Consignes écrites:
- A) Relevez tous les passages placés entre guillemets « » dans l'extrait sur l'empathie financière.
- B) Reproduisez fidèlement le passage de l'extrait sur l'empathie financière qui va de « Faire preuve d’empathie » jusqu'à « son quartier défavorisé. ».

Ce n’est pas en shamant les gens sur leurs dépenses qu’on va les éduquer.

Béatrice Bernard-Poulin

Pourquoi ? Parce qu’on sous-estime à quel point l’argent peut stresser les gens.

Si cela va de soi de ne pas parler du rendement de son CELI avec un proche endetté, c’est peut-être une sensibilité à développer de donner le choix à un parent récemment séparé de souper à la maison plutôt qu’au restaurant.

« Il faut s’affirmer », renchérit celle qui se décrit comme « une ancienne surconsommatrice repentie ». « Souvent, on a honte et on pense que les gens vont nous juger, mais c’est le contraire qui se produit. »

« Chacun a sa réalité financière, et c’est correct. »

Faire preuve d’empathie financière

Dans sa conférence (TED Talk) intitulée « Financial Empathy : Understanding the Story Beneath the Numbers » 4, Michael G. Thomas, professeur à l’Université de Géorgie et conseiller financier de formation, cite l’exemple d’une mère de famille monoparentale qui dit à son comptable qu’elle compte acheter une grande télé à écran plat avec son remboursement d’impôt.

D’emblée, beaucoup pourraient la juger, mais il en est autrement quand on apprend que la femme veut garder ses deux adolescents à l’intérieur de son appartement, loin des vendeurs de drogue de son quartier défavorisé.

Informations fournies:
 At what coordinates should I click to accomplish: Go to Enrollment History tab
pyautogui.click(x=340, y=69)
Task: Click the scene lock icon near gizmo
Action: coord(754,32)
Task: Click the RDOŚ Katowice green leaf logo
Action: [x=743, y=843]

Réponses détaillées:
- A)
- « Il faut s’affirmer »
- « une ancienne surconsommatrice repentie »
- « Souvent, on a honte et on pense que les gens vont nous juger, mais c’est le contraire qui se produit. »
- « Chacun a sa réalité financière, et c’est correct. »
- « Financial Empathy : Understanding the Story Beneath the Numbers »

- B)
Faire preuve d’empathie financière

Dans sa conférence (TED Talk) intitulée « Financial Empathy : Understanding the Story Beneath the Numbers » 4, Michael G. Thomas, professeur à l’Université de Géorgie et conseiller financier de formation, cite l’exemple d’une mère de famille monoparentale qui dit à son comptable qu’elle compte acheter une grande télé à écran plat avec son remboursement d’impôt.

D’emblée, beaucoup pourraient la juger, mais il en est autrement quand on apprend que la femme veut garder ses deux adolescents à l’intérieur de son appartement, loin des vendeurs de drogue de son quartier défavorisé.